「ごめん……」
「まあ、何となく予想はついてたけどさ」
悠はそう言って手を離した。
「梨花」
悠は視線を梨花さんへと移す。
「な、なにっ?」
梨花さんがピクッと肩を揺らして、返事をする。
「いつ俺が明里に寝とられたよ?」
怒った顔のまま、低い声で彼女にそう聞きながら近づいて行った。
「これまでのことは全部俺が悪かったって言ったよな?コイツは何も悪くねえって」
「……っ」
「俺は明里を忘れるために好きでもない梨花と付き合った。ちゃんと梨花のことを好きになるんだって自分に言い聞かせながら。でもそれは結局梨花を傷つけるだけでしかなかった。最低なのはコイツじゃなくて俺なんだよ。だから誰も明里を責める理由なんてねえ!」
悠の言葉に梨花さんがグッと唇を噛む。
「俺のことは何とでも言えばいい。
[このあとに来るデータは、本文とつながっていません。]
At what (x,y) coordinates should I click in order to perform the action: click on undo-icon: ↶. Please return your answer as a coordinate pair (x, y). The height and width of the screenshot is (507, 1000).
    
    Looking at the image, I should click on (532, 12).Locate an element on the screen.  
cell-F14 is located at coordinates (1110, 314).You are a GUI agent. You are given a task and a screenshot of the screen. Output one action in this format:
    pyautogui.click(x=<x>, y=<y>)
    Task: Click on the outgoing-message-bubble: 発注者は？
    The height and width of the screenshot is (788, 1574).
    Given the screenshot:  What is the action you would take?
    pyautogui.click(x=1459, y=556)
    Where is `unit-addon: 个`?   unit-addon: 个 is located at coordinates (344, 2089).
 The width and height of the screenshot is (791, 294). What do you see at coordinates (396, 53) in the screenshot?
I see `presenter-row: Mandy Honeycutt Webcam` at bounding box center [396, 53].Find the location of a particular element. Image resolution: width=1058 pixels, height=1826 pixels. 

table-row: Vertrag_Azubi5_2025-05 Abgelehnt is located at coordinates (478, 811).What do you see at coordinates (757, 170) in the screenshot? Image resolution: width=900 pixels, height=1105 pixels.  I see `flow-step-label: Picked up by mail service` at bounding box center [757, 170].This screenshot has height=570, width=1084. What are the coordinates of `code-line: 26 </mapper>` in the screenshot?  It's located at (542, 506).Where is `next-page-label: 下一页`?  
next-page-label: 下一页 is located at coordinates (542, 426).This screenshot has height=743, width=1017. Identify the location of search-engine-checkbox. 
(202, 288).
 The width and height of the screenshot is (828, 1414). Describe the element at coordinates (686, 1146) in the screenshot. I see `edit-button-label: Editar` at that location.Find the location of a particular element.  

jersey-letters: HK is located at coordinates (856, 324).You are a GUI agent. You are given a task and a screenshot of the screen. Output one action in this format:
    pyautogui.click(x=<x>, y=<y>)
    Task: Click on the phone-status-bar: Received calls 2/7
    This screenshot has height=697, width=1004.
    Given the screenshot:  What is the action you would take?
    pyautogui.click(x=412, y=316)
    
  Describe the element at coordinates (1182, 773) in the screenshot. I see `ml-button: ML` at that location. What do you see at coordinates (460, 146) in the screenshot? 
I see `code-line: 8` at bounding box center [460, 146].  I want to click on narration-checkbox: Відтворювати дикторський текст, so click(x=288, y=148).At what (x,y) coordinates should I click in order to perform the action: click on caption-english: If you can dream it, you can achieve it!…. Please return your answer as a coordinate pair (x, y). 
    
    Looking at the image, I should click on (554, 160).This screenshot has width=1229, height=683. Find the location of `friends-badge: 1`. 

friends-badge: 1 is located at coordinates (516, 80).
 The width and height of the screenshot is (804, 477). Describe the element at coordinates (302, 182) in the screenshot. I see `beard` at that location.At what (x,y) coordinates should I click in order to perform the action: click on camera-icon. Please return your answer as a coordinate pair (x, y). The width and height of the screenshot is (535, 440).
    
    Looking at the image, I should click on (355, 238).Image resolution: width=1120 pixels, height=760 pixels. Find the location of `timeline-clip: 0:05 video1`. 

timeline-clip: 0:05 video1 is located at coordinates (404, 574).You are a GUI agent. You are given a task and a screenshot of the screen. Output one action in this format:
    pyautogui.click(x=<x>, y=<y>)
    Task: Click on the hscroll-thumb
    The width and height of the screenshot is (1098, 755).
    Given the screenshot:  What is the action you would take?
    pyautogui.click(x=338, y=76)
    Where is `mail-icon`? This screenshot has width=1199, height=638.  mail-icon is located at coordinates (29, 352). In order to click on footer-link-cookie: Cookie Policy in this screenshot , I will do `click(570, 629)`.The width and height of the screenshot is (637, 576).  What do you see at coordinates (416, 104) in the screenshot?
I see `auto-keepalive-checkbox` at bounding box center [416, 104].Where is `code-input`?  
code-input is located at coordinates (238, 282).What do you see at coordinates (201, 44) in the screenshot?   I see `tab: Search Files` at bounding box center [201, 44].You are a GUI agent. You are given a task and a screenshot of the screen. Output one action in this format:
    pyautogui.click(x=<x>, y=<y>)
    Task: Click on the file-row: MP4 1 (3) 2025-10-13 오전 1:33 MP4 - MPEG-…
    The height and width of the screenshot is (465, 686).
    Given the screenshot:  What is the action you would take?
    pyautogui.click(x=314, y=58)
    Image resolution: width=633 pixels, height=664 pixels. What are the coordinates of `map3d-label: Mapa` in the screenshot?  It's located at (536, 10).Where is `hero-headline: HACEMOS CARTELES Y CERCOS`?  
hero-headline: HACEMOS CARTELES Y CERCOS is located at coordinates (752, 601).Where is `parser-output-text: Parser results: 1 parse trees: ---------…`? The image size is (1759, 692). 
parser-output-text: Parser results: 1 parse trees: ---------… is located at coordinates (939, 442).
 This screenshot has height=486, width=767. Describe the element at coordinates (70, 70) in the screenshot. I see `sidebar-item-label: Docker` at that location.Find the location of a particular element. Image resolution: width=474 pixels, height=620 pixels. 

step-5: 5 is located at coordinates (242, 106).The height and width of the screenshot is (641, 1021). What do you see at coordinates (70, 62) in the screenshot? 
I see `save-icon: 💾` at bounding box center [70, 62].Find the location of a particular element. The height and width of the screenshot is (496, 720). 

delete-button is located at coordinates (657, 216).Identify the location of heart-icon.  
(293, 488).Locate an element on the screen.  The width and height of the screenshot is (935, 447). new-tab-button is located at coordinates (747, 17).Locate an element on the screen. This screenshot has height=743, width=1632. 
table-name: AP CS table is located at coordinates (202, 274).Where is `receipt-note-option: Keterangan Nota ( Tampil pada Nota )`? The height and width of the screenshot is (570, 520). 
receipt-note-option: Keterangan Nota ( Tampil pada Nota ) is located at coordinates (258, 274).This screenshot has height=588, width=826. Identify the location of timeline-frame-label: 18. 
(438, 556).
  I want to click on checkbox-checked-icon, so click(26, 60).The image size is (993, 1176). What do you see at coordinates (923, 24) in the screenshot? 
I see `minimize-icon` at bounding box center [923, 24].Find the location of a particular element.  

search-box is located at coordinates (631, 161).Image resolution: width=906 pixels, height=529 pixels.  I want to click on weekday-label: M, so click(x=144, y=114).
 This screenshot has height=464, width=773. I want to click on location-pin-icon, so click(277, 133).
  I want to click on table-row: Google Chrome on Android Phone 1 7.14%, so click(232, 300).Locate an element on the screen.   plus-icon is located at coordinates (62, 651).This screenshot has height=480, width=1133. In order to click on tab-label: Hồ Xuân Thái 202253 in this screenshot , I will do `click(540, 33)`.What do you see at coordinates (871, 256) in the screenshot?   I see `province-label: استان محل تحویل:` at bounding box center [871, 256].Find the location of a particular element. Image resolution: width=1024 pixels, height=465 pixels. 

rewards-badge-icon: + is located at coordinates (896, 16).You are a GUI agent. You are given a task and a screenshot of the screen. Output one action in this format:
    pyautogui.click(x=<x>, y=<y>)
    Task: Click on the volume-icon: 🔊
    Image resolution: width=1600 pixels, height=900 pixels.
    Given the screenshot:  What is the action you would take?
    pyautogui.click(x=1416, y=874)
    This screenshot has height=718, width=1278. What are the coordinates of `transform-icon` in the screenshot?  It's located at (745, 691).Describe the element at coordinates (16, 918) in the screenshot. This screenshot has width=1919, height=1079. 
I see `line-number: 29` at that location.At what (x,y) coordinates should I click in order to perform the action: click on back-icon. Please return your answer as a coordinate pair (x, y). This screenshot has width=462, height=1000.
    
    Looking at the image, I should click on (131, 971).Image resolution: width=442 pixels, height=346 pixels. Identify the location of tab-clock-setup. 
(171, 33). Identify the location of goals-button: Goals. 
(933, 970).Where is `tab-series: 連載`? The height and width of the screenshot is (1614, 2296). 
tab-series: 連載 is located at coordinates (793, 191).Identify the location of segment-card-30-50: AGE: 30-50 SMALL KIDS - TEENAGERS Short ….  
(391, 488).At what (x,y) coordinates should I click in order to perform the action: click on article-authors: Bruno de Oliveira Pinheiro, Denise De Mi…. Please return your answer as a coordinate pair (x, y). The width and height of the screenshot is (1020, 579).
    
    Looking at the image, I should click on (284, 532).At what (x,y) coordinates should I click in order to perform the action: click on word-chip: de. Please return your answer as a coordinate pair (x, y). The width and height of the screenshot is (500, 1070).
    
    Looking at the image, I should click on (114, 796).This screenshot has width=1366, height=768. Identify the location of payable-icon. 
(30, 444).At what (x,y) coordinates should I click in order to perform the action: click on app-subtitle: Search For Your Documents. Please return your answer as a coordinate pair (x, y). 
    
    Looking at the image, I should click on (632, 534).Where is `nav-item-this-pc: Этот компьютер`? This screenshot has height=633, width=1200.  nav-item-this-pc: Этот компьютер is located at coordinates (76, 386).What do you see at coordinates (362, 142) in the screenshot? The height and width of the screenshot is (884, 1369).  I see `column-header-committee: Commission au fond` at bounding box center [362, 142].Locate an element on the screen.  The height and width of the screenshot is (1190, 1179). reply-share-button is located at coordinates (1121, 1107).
自分のしたことに言い訳するつもりも誤魔化すつもりもない。周りからどんな目で見られたって構わない」
それは全て梨花さんに対してではなく、教室にいた先輩たちに向けて言った言葉だった。
「それからもう一つ」
何も言えずに黙る梨花さんを見て、悠はフッと笑みを浮かべて。